**STATED GOAL**
Retype the material below line for line, keeping every character, number, and space unchanged.
# start of RECORDS
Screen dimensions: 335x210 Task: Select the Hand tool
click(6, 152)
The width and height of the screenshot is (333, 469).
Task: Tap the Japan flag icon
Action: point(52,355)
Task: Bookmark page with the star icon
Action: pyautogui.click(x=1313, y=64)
# end of RECORDS
**ANSWER BELOW**
Screen dimensions: 335x210 Task: Select the Hand tool
click(6, 152)
The width and height of the screenshot is (333, 469).
Task: Tap the Japan flag icon
Action: point(52,355)
Task: Bookmark page with the star icon
Action: pyautogui.click(x=1313, y=64)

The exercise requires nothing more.